Per comprendere a pieno, tuttavia, è necessario fare un passo indietro nella Storia: quello che noi oggi conosciamo come nitroplasto è stato noto fino a poco tempo fa come UCYN-A, un cianobatterio, ovvero un organismo unicellulare in grado di produrre ossigeno. Questo batterio è stato scoperto nel 1998 dallo scienziato statunitense Jonathan Zehr e trovato in una tipologia di alga, conosciuta con il nome di Braarudosphaera bigelowii. Kyoko Hagino, paleontologo giapponese, coltivò la specie rendendo così possibile lo studio dell'organismo.

Dalla ricerca emerse un rapporto endosimbiotico, ovvero, come si può dedurre dal nome, una tipologia particolare di simbiosi: si tratta di un raro caso che si presenta quando una cellula abbastanza grande ingloba al suo interno una o più cellule procariote, segnando così un fondamentale cambiamento per la sua evoluzione. Le cellule di Braarudosphaera bigelowii avevano quindi inglobato gli UCYN-A, instaurando così un rapporto di reciproca dipendenza.

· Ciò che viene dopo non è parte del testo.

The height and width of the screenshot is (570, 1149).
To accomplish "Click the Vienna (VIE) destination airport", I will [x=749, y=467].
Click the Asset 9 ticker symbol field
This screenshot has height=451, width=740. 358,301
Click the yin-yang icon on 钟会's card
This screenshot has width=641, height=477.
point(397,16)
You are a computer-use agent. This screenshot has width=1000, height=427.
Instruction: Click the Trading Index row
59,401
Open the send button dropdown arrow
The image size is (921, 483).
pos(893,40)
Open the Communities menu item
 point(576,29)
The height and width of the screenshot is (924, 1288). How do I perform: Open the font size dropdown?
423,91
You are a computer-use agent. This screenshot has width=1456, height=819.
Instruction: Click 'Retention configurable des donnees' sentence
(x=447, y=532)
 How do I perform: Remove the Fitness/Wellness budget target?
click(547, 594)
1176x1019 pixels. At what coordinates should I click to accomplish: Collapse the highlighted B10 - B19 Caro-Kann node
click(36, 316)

Nel marzo 2024, però, le ricerche sull'UCYN-A, condotte dal suo stesso scopritore, Zehr, hanno preso una svolta inaspettata, portando alla classificazione del batterio come organulo. Il processo è stato graduale: prima di tutto, grazie ad una ricerca più approfondita, è emerso che il batterio e l'alga che lo conteneva scambiavano i nutrienti e avevano addirittura interconnesso i propri metabolismi; inoltre l'UCYN-A importava proteine nelle cellule di Braarudosphaera bigelowii. Alla fine il batterio ha perso tratti di DNA, dipendendo dalla cellula ospite per il trasporto dei prodotti genici o delle proteine; ciò ha segnato definitivamente la trasformazione in un organello, il nitroplasto.

Tale ricerca in vista del futuro potrebbe avere un risvolto fondamentale dovuto a una particolarità del batterio UCYN-A, che è un azotofissatore. Essere in grado di fissare l'azoto significa poter ridurre l'azoto molecolare o atmosferico (N2) in azoto ammonico (NH₄), dando la vantaggiosa possibilità di sfruttare l'azoto che si trova in natura. Alcune piante, come le leguminose, sono in grado di trasformare l'azoto attraverso la fissazione permettendo loro di crescere anche in terreni poco fertilizzati. È proprio questo il potenziale utilizzo del nitroplasto: gli scienziati sperano di poter intervenire nelle cellule inserendo i geni dell'organulo al loro interno, così da modificarle nelle colture future. Si svilupperebbero così colture che non richiedono un elevato utilizzo di fertilizzanti nel terreno e che, di conseguenza, ridurrebbero notevolmente le emissioni di CO₂ che avvengono durante la loro produzione.

I nitroplasti, quindi, potrebbero dare una svolta alla vita sulla Terra e contribuire positivamente alle attuali lotte contro il cambiamento climatico e l'inquinamento.